TEMPO.CO, Kairo - Bentrok fisik antara aparat keamanan dan demonstran berlanjut di pinggiran Kairo, ibu kota Mesir, hanya beberapa jam setelah Presiden Mohamed Mursi menyatakan kondisi darurat di tiga kota di sepanjang Terusan Suez.
Untuk membubarkan pengunjuk rasa, polisi terpaksa menembakkan gas air mata ke arah demonstran yang kalap.

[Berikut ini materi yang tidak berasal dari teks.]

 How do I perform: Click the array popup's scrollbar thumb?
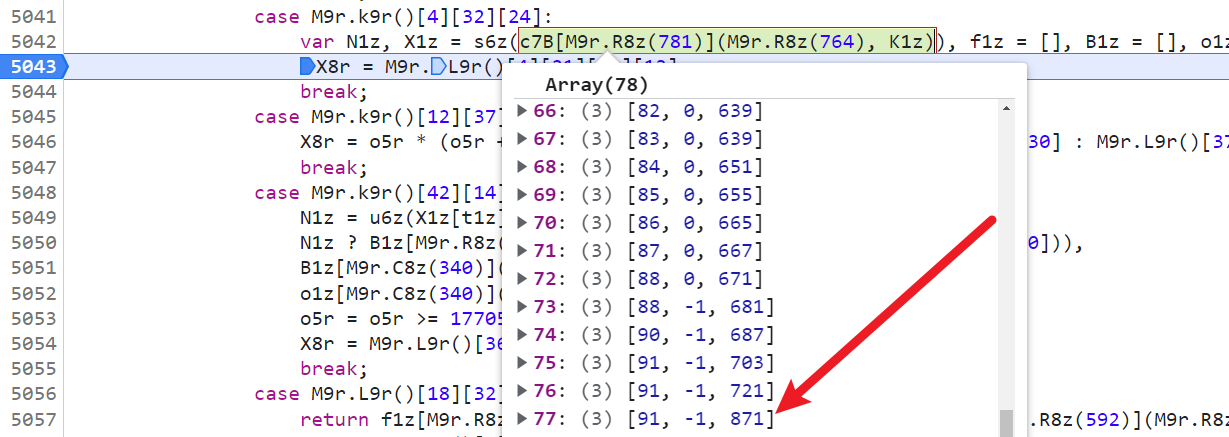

Unjuk rasa ini memasuki hari kelima setelah kekerasan di jalanan di Mesir, menyusul ulang tahun kedua revolusi Mesir pekan lalu. Demonstrasi digelar untuk merayakan kemenangan rakyat atas tumbangnya bekas Presiden Husni Mubarak, yang berkuasa selama lebih dari 30 tahun. Dalam revolusi itu, sekitar 50 orang meninggal.
Dalam sebuah pidato yang disiarkan televisi pada Ahad dinihari waktu setempat, Mursi mengatakan, kondisi darurat diberlakukan di tiga kota, yakni Port Said, Ismailia, dan Suez.
Dia mengatakan, keadaan ini berlaku efektif sejak Senin, 28 Januari 2013, pukul 9 petang (19.00 GMT) hingga pukul 6 pagi (04.00 GMT). Presiden yang diusung Ikhwanul Muslimin ini memperingatkan masyarakat bahwa pasukan keamanan akan bertindak tegas bagi para perusuh negara.
"Saya telah katakan bahwa sesungguhnya saya menentang keadaan darurat, tetapi saya harus sampaikan bahwa saya harus menghentikan pertumpahan darah dan melindungi rakyat sehingga saya harus bereaksi," kata Mursi.
Pada kesempatan itu, Mursi juga menyerukan diadakannya dialog dengan para politikus, yang dimulai pada Senin ini, guna memecahkan masalah.
Tujuh orang tewas ditembak dan ratusan lainnya cedera di Port Said pada Ahad, 27 Januari 2013. Mereka tewas ketika menghadiri pemakaman 30 orang yang meninggal dalam bentrokan di kota tersebut sehari sebelumnya. "Turunkan Mursi, rezim yang membunuh dan menyiksa kami," pekik masyarakat di Port Said.